====== Data section ======
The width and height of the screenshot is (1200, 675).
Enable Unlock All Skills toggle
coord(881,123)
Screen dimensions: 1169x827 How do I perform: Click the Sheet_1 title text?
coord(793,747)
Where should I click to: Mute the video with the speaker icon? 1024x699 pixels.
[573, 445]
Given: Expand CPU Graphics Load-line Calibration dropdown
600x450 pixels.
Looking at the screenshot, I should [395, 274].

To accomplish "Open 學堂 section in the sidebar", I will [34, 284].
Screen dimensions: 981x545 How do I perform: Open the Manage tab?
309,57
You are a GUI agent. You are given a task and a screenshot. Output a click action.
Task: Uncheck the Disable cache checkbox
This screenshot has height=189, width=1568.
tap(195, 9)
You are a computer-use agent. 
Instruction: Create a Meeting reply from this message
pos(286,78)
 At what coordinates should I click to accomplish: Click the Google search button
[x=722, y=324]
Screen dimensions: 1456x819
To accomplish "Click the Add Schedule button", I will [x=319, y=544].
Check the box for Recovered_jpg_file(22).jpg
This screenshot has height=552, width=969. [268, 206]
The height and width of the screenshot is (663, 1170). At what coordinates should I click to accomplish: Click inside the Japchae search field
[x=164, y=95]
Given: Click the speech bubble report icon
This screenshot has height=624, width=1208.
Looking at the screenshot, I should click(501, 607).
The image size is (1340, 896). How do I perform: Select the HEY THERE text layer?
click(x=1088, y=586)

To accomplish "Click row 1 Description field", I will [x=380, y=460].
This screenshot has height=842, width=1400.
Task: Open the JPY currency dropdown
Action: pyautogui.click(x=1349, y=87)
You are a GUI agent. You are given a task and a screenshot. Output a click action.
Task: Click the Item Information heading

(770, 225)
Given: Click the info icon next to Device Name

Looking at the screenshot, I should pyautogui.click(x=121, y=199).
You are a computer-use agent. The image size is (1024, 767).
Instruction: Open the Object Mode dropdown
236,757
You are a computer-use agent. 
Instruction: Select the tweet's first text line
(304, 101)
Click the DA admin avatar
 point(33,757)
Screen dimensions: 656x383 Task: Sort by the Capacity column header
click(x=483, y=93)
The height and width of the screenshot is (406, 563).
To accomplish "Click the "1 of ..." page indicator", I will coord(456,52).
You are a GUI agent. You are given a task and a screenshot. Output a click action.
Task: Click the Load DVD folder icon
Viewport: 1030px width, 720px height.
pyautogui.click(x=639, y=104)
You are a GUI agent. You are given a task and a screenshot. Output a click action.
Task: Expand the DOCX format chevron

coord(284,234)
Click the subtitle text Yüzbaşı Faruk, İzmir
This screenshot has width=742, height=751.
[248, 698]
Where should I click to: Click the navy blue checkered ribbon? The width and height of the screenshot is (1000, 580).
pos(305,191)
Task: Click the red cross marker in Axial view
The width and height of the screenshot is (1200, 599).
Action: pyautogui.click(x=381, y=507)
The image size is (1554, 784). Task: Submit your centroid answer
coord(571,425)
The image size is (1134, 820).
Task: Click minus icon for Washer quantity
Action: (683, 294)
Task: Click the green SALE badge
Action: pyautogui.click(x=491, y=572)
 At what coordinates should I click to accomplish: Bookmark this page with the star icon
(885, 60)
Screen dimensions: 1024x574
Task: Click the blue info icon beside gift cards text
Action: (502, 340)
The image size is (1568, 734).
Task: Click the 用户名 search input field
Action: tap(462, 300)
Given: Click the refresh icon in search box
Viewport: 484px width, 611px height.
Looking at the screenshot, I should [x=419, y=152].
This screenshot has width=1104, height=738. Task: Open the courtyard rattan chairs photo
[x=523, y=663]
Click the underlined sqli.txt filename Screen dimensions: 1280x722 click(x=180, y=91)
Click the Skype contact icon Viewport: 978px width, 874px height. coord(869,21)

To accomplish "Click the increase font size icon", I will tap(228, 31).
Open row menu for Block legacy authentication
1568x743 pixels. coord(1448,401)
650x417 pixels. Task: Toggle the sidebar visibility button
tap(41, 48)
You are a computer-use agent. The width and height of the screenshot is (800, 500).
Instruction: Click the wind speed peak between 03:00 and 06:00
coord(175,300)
======
-- What the exercise asks --
Report only the number of lines in the records above that contain the string "Load". Matching is case-sensitive.

-- Right answer --
2